Quest’ultimo dato fa emergere come l’offerta sul territorio di percorsi rivolti a uomini autori di violenze nei rapporti con l’altro sesso favorisca l’emersione della domanda di accesso a questo servizio da parte dei maltrattanti, anche grazie ai rapporti che i Centri hanno nel frattempo costruito con le istituzioni del territorio; di converso, occorre invece domandarsi cosa accade in quei territori dove tali percorsi non sono stati ancora attivati o dove, per l’uomo, raggiungere uno dei quattro Centri già attivi in Toscana risulti logisticamente sconveniente.
Il rapporto, come anticipato, affronta quest’anno un approfondimento qualitativo sulla Casa rifugio, che si differenzia dalle funzioni svolte dal Centro antiviolenza perché in questa la donna e i suoi figli, sia che si tratti di ingressi programmati sia in emergenza, si trasferiscono temporaneamente, nascondendosi all’aggressore. Non tutte le situazioni di emergenza evolvono in percorsi in Casa rifugio e non tutte le donne inserite in Casa rifugio si sono trovate in situazioni di emergenza: esistono inserimenti concordati, all’interno di percorsi in cui non si è ravvisato un pericolo immediato, ma, ad esempio, un rischio prevedibile. Un esempio tipico sono i casi in cui, grazie alla collaborazione della rete territoriale, la donna e le operatrici sono a conoscenza del fatto che sta per essere consegnata al maltrattante una qualche notifica giudiziaria a seguito di una denuncia: in queste situazioni, la donna entra in Casa rifugio con un percorso concordato, che può essere preparato in precedenza.
Attorno alla Casa rifugio deve stringersi, dunque, la rete dei servizi per sopperire a tutti i bisogni che donna e minori esprimono. Le 18 case rifugio presenti in Toscana, gestite dagli stessi soggetti del terzo settore che hanno fondato e che si occupano dei Centri antiviolenza, possono accogliere fino a 69 donne, ovvero un posto disponibile ogni 24.581 donne residenti oltre i 16 anni. Se consideriamo anche i bambini, i posti letto totali sono 141. Nel corso del 2015, nelle 14 Case rifugio esistenti (4 sono state aperte nel 2016), sono state accolte complessivamente 105 donne. Le donne con figli rappresentavano il 67,6% del totale e sono 109 i figli che hanno dimorato con le madri nelle strutture. All’interno delle 18 Case presenti in Toscana, le donne sono supportate da 75 operatrici retribuite e da 121 volontarie.

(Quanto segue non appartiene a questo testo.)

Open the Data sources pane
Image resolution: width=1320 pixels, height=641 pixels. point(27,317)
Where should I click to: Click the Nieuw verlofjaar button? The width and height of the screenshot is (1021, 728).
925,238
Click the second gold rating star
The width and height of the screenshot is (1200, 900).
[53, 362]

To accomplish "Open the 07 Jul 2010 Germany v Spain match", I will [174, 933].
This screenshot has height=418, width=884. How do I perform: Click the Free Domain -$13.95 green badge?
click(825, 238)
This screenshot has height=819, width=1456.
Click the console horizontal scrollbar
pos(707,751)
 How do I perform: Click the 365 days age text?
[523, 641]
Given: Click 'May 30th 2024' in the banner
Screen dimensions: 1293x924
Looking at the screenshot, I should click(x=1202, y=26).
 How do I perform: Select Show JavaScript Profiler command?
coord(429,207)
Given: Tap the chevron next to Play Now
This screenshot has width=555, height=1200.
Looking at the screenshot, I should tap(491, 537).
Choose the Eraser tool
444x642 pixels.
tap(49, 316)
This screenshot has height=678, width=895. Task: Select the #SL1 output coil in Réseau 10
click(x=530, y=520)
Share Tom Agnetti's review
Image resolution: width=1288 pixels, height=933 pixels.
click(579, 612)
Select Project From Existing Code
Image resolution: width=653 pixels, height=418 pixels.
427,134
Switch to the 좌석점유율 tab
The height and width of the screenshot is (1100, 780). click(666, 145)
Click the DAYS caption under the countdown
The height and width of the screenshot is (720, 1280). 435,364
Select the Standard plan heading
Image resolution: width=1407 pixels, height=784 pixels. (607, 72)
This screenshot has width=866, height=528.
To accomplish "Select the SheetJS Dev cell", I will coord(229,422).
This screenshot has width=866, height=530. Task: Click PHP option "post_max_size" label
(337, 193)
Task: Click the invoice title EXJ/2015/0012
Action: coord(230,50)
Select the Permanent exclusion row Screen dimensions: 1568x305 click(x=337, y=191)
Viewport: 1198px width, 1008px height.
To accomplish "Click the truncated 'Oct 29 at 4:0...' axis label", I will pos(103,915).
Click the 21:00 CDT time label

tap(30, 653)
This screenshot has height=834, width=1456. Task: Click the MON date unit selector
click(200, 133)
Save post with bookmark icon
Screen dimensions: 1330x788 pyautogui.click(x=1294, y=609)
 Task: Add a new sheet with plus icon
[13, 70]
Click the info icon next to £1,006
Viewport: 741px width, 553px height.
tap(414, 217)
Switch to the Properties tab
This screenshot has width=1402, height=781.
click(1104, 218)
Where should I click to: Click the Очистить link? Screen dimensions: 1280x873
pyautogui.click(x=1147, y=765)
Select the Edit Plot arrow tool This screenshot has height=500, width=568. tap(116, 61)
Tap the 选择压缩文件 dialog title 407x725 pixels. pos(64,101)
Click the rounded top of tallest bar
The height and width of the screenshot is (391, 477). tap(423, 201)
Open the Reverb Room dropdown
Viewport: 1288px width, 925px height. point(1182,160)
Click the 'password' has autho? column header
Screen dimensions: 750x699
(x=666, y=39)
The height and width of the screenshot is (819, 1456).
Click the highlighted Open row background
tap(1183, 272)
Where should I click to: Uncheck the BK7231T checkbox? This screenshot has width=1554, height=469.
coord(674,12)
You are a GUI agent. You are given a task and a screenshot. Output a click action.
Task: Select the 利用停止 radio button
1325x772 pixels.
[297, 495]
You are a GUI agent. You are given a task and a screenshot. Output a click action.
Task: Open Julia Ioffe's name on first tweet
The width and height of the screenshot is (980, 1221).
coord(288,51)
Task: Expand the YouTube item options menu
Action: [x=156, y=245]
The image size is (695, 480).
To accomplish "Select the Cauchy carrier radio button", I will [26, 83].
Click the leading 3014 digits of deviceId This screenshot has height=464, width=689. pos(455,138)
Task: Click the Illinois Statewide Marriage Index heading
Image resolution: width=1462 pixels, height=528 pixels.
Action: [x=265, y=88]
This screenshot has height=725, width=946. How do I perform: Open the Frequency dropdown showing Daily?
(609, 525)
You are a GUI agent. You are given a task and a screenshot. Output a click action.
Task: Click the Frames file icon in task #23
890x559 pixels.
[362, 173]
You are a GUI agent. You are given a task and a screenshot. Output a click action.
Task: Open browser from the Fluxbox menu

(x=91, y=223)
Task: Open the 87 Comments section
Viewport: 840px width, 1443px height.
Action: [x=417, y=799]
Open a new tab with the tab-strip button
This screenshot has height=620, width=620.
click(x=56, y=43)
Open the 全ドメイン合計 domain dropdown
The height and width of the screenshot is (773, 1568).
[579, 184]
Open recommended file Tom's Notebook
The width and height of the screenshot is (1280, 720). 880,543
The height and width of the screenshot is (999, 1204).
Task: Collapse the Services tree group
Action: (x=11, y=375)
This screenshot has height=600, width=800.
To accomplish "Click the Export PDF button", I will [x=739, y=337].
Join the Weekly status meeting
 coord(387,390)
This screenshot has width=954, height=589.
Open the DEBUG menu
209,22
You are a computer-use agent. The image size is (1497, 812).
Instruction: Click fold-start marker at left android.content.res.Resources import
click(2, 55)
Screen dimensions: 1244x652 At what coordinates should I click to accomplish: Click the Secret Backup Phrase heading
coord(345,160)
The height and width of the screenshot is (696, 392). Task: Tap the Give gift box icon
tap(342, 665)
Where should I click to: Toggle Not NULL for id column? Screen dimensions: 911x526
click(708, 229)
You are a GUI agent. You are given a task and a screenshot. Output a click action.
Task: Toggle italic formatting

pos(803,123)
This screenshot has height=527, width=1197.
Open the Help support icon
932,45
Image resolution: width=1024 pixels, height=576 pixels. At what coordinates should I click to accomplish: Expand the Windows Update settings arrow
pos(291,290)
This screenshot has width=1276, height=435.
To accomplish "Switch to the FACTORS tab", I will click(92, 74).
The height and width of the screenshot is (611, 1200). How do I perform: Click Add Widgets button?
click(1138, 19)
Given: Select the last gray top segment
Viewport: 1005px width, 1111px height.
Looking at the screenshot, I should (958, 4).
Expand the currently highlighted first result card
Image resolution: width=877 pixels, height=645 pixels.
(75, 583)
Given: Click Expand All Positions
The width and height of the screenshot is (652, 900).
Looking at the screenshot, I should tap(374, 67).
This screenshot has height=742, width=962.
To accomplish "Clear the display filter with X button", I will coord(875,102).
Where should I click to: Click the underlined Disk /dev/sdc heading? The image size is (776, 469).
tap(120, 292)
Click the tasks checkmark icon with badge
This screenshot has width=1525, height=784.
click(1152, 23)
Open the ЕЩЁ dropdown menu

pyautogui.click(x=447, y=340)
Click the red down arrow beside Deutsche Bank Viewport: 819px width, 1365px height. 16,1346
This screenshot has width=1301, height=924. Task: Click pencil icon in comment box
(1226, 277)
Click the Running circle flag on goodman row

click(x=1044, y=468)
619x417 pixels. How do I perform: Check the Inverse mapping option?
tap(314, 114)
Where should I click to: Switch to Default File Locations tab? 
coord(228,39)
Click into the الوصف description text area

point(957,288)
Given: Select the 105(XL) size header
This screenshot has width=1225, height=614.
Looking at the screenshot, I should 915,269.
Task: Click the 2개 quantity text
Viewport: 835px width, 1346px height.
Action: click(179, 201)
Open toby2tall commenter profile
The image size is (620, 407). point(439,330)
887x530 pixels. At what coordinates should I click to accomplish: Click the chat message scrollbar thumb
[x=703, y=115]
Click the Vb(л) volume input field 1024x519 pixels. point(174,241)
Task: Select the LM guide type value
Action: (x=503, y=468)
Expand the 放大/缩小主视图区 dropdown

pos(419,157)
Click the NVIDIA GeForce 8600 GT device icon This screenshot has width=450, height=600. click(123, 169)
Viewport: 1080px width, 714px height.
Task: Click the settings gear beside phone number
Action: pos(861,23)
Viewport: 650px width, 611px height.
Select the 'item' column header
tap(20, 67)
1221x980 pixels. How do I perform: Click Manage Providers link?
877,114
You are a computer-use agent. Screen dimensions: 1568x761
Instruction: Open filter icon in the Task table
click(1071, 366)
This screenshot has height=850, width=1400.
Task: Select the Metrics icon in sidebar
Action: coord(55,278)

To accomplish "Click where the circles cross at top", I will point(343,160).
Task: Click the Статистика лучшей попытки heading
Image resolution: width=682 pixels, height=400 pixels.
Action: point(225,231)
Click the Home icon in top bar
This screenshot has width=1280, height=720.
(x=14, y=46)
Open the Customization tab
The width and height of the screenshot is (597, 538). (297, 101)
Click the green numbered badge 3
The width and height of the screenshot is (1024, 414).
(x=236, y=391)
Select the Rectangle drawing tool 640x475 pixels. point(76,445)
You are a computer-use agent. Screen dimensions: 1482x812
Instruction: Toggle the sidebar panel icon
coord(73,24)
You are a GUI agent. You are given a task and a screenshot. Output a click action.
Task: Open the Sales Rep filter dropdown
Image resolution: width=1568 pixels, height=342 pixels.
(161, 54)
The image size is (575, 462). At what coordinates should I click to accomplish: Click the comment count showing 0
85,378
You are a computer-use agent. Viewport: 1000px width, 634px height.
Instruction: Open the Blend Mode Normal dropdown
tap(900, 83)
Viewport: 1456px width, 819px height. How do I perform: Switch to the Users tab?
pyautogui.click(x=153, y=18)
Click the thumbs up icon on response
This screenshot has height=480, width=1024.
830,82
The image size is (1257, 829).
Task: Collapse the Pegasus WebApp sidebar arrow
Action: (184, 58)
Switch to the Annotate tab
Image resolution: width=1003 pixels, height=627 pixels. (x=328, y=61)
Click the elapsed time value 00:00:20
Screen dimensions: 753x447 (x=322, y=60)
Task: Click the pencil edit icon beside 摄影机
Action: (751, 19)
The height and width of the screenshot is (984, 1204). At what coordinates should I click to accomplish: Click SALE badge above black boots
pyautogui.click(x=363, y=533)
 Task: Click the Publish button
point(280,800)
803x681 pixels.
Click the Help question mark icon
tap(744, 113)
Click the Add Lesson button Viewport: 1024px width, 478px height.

Nonostante una ancora persistente difficoltà nel reperire e confrontare dati, si è assistito comunque in questi anni ad un incremento dell’impegno diffuso su tutto il territorio regionale rispetto al riconoscimento ed alla consapevolezza della portata del problema a livello collettivo. Le azioni di sensibilizzazione, prevenzione e formazione svolte dai Centri
antiviolenza e dalle istituzioni hanno funzionato dove era più facile e probabile che potessero funzionare, mentre la dimensione sommersa della violenza deve essere ancora scoperta ed indagata. Se dunque il fenomeno rimane di grande portata, si registrano alcuni elementi che ci portano a credere che il lavoro di rete, pur con tutte le sue difficoltà e specificità stia cominciando a dare qualche frutto. Il lavoro svolto negli ultimi dall’Osservatorio Sociale Regionale della Toscana, attraverso il gruppo di lavoro sulla violenza di genere, ha indubbiamente contribuito a costruire pratiche di collaborazione e condivisione delle informazioni tra i diversi soggetti impegnati in questo ambito.